- THE TASK:
Could you repeat, word for word, the line with "Given: Click the" and every line after it in the records below, leaving out any pictures?

Saved entries:
===============

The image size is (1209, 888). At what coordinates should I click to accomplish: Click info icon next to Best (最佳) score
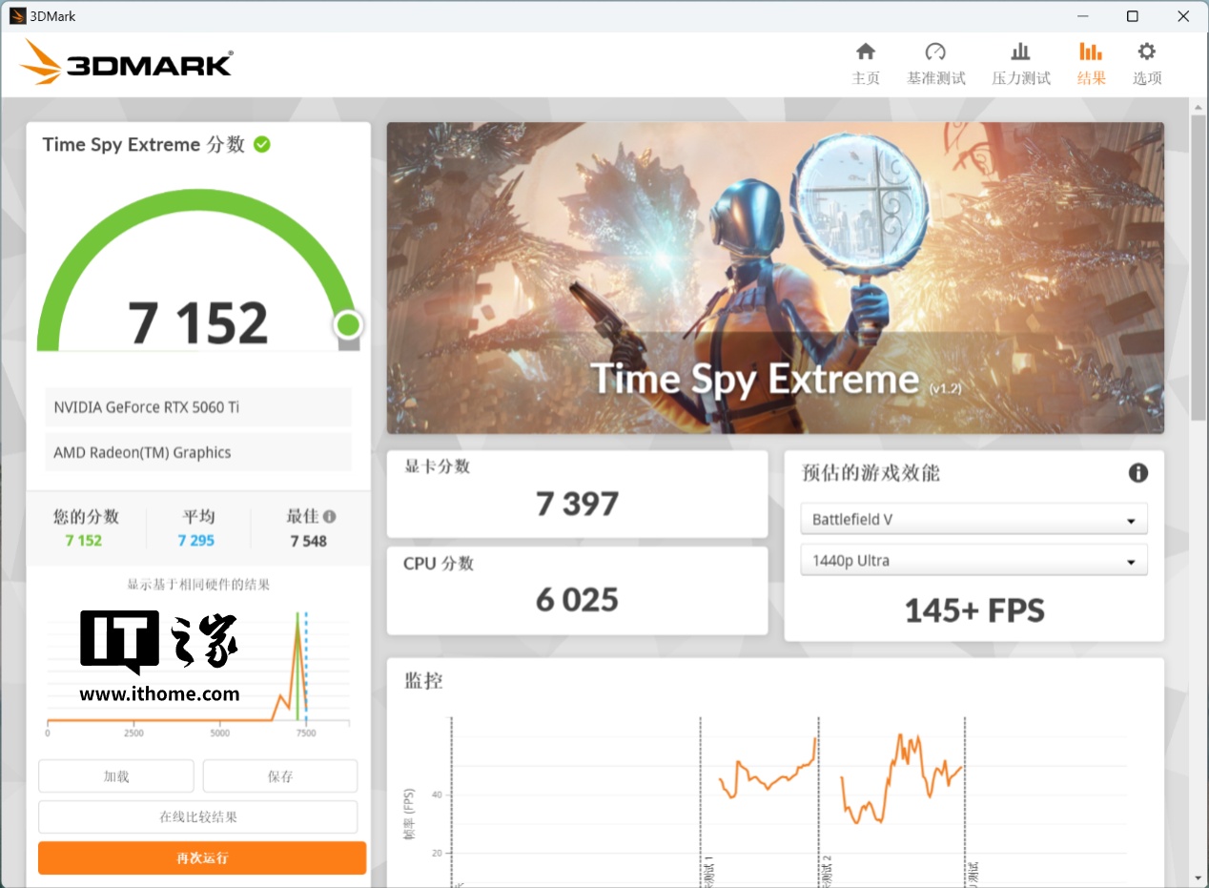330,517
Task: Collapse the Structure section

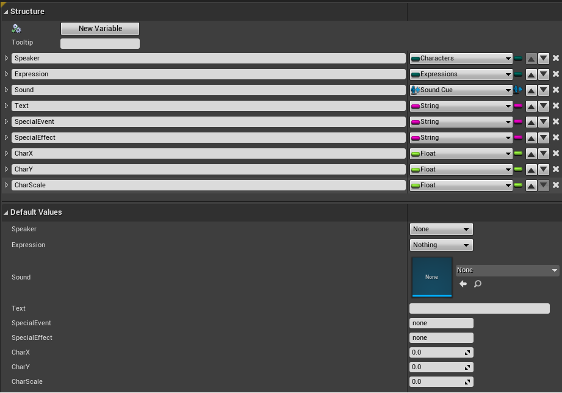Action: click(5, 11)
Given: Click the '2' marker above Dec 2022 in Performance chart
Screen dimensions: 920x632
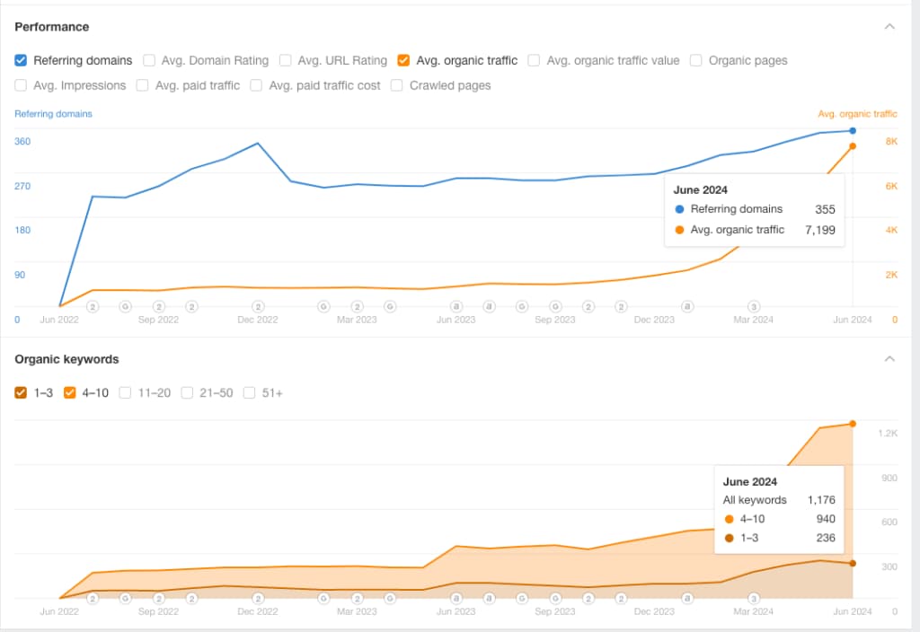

===============

- TASK ANSWER:
Given: Click the '2' marker above Dec 2022 in Performance chart
Screen dimensions: 920x632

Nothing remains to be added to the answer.